One example is a Part 23 rule that specifies how much energy a pilot seat must absorb during a crash. Such a specification assumes that aircraft designed in 2036 will have a pilot on board, Bowles says.

“So instead of that, that rule says the aircraft needs to protect the occupant at a certain amount of crash energy,” he adds.

Regulators took the same approach to redrafting the rules for aircraft engines. The current rules assume engines must have fuel lines, which are not always relevant with electric-powered motors.

“The new rule is about ‘energy transmission lines’. It’s not about a particular technology,” Bowles says.

As the FAA and industry strive to make aviation rules less prescriptive, the National Transportation Safety Board (NTSB) urges caution. The FAA modelled the Part 23 rewrite on the consensus-based standards adopted for the light sport aircraft category. Those new rules allowed dozens of new aircraft types to enter the market, including the Zenair CH-601XL. The NTSB investigated a series of in-flight break-ups of the CH-601XL caused by aerodynamic flutter. The consensus-based standards in the light sport aircraft category allowed the FAA to certificate the aircraft, but the NTSB concluded the CH-601XL would not have been passed the prescriptive rules in Part 23.

“Although the consensus standards process provides a collaborative framework for standards development, we are concerned that design standards important for safety considerations may be overlooked”, the NTSB wrote in comments submitted on 12 May for the Part 23 rewrite.

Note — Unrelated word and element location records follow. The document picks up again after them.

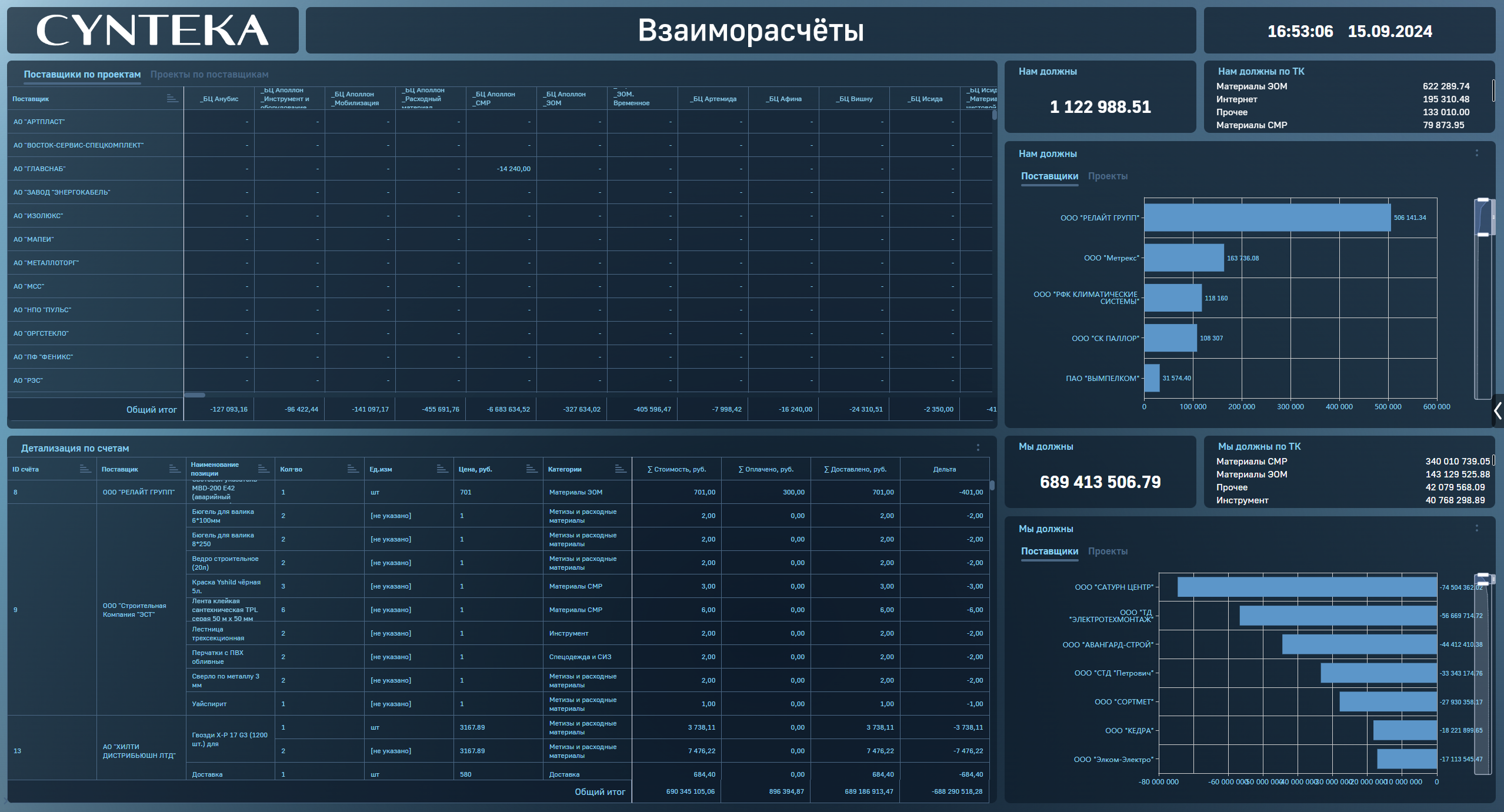
Task: Click the ООО "РЕЛАЙТ ГРУПП" bar in the chart
Action: click(1266, 218)
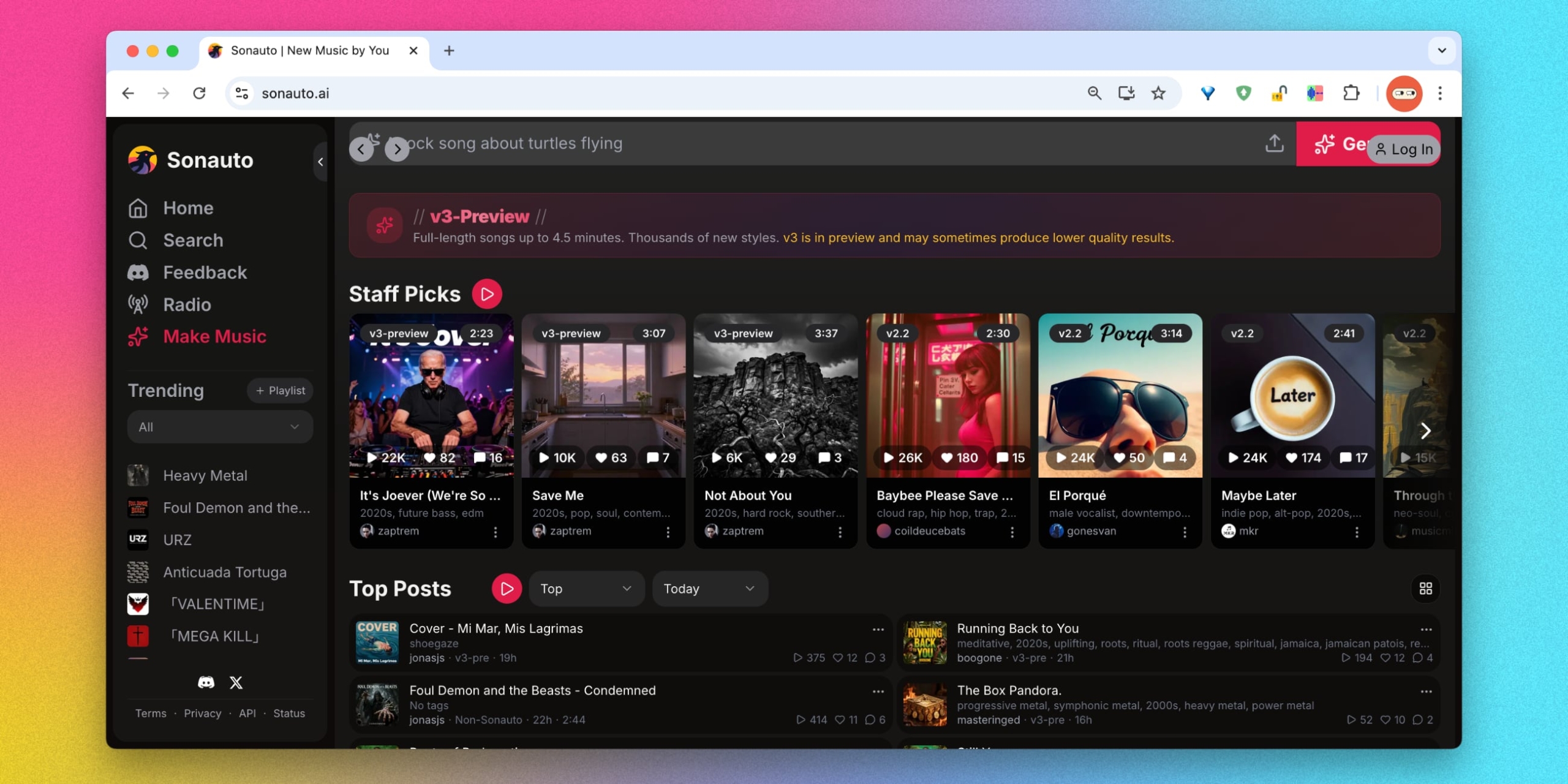This screenshot has width=1568, height=784.
Task: Click the Log In button
Action: click(1404, 149)
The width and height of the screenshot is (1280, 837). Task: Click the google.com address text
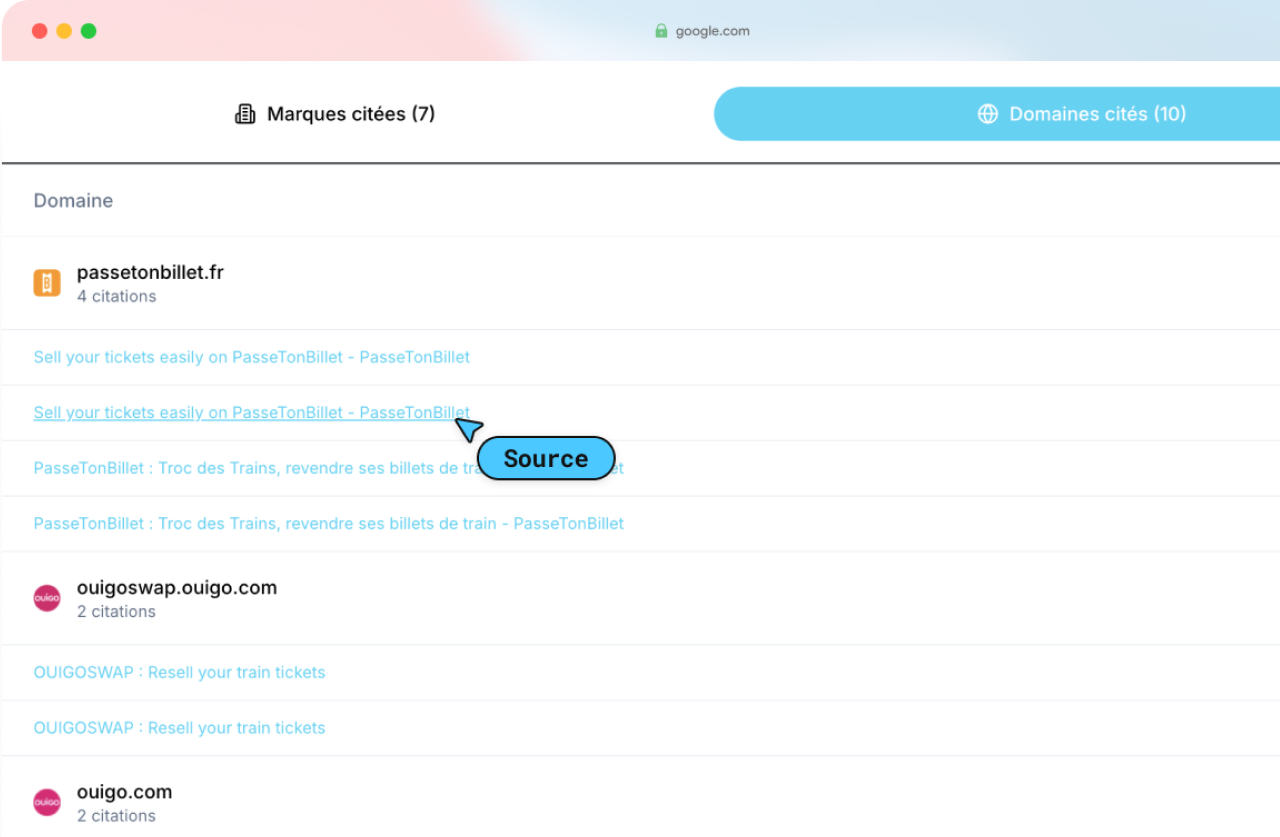click(x=712, y=31)
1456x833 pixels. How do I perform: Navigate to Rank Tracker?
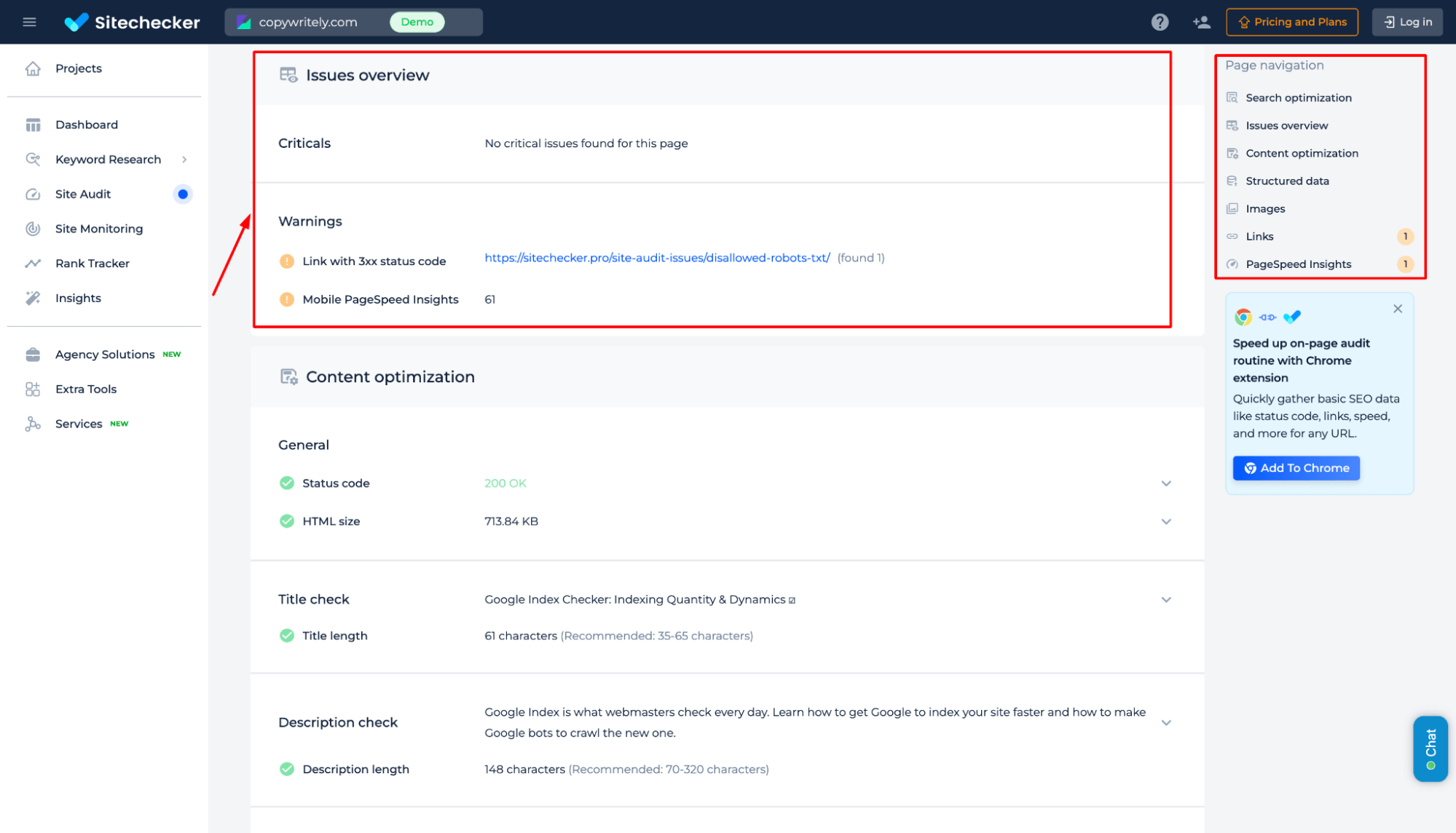coord(92,263)
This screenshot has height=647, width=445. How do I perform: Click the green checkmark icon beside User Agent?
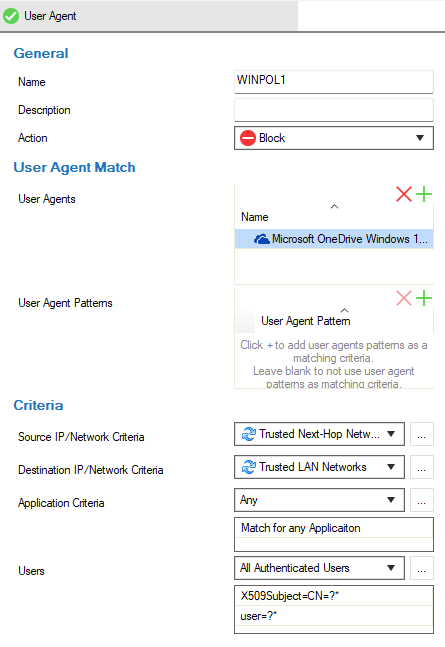[11, 16]
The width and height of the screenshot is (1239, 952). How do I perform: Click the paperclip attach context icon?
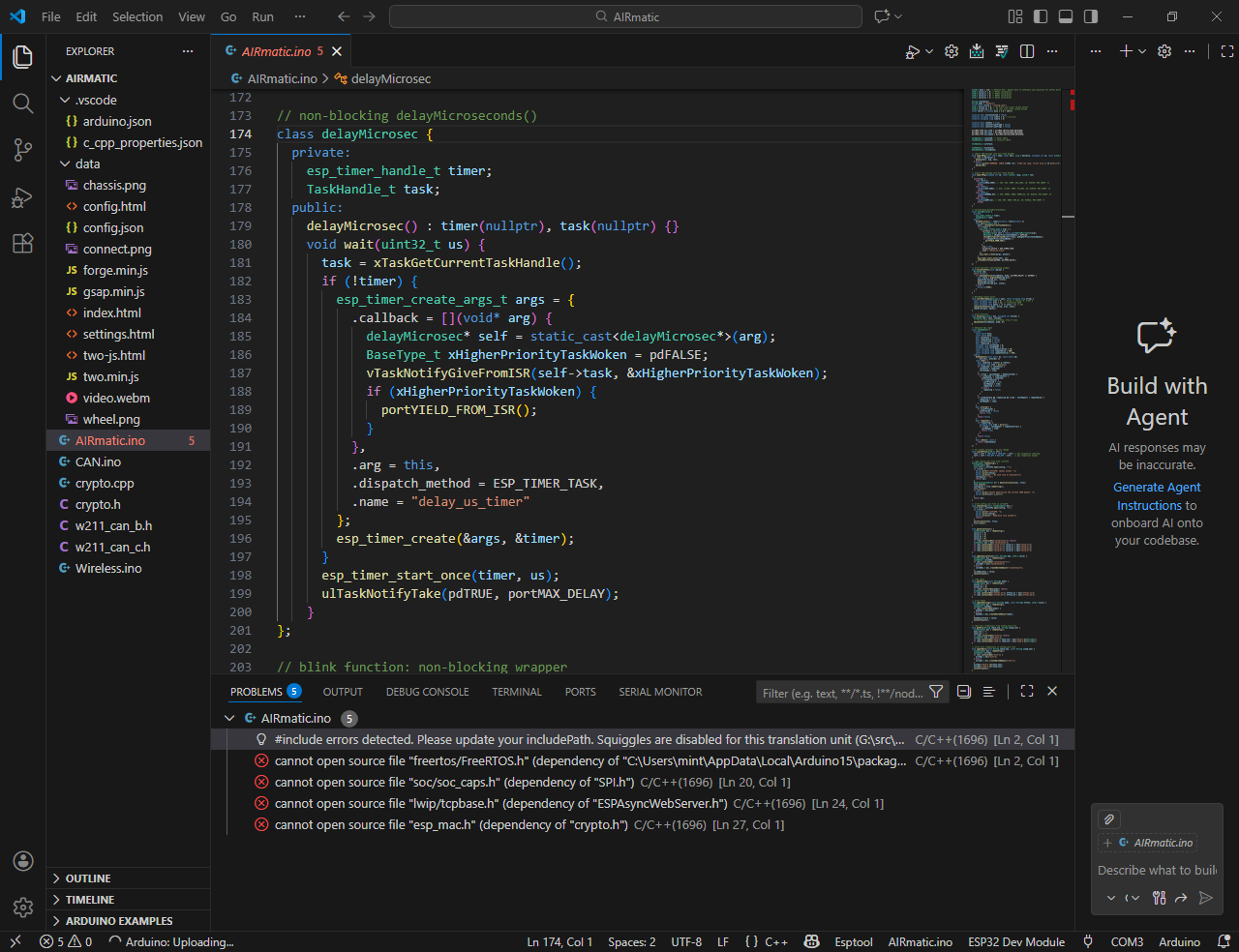point(1109,818)
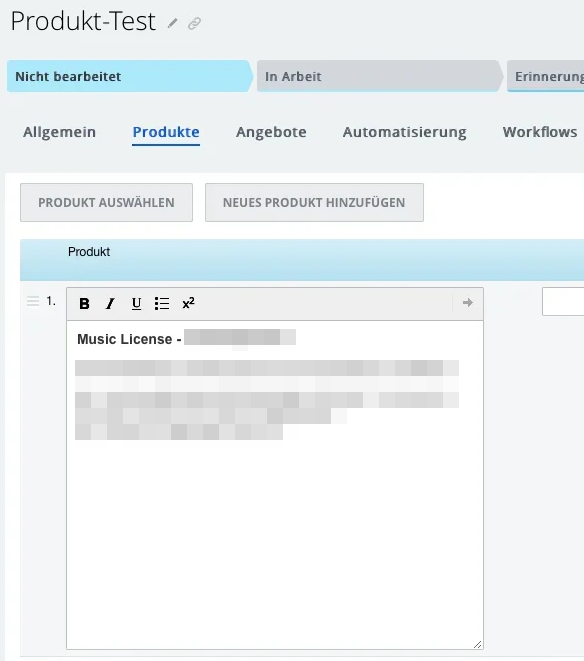Copy link via chain icon next to title
Screen dimensions: 584x661
194,23
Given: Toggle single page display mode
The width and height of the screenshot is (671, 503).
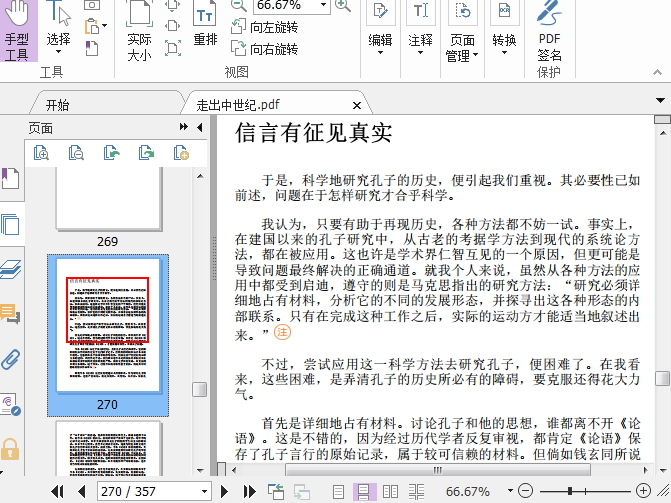Looking at the screenshot, I should click(339, 491).
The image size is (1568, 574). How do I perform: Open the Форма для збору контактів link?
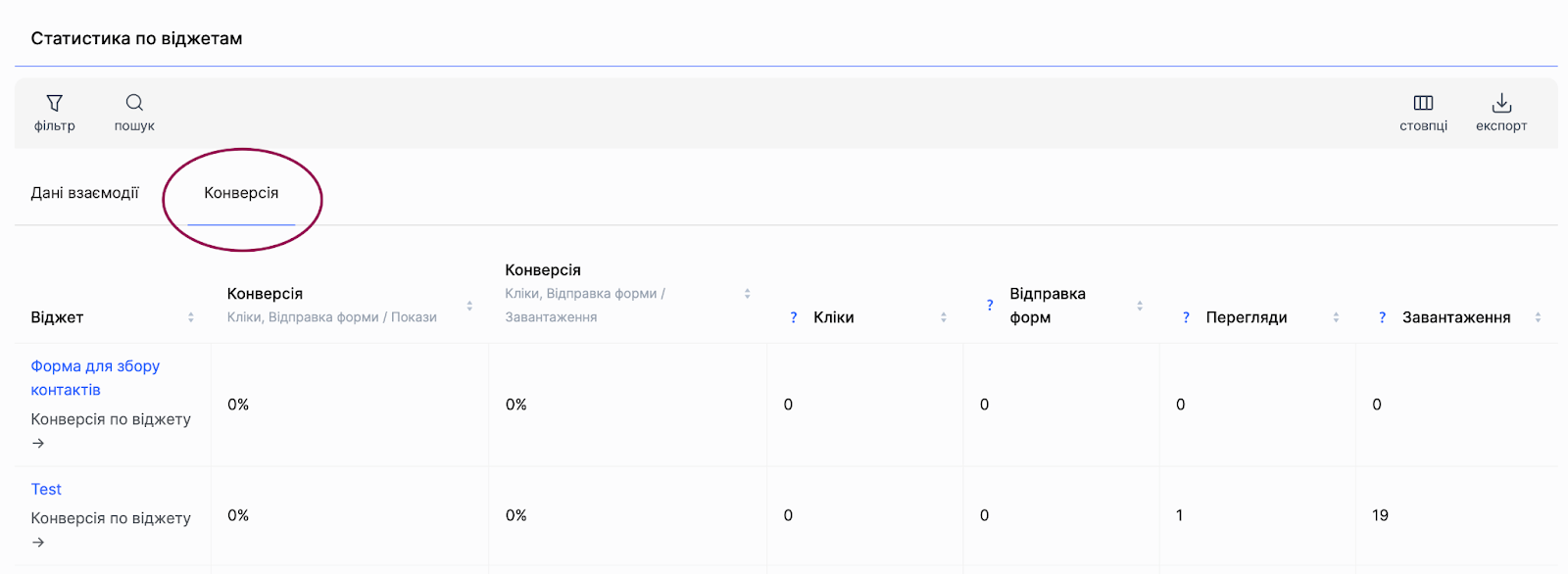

But the FAA and the Obama administration are under heavy pressure to approve the new rules for general aviation by the end of the year. With a new US president taking office in January, any delay to the rulemaking beyond 2016 could put the process on hold for several months as the new administration gets settled and develops priorities. In the meantime, the EU is likely to approve a similar rewrite to its general aviation design rulebook by the end of the year, so any delay to US approval means American manufacturers will be at a disadvantage to European competitors for several months or even longer.

“That kind of delay would be very problematic,” Bowles says.

Despite the NTSB’s concerns, there is broad support for the overall rulemaking package. But the Part 23 rewrite is just one of dozens of similar rulemakings queued for approval by the White House in the last months of the Obama administration.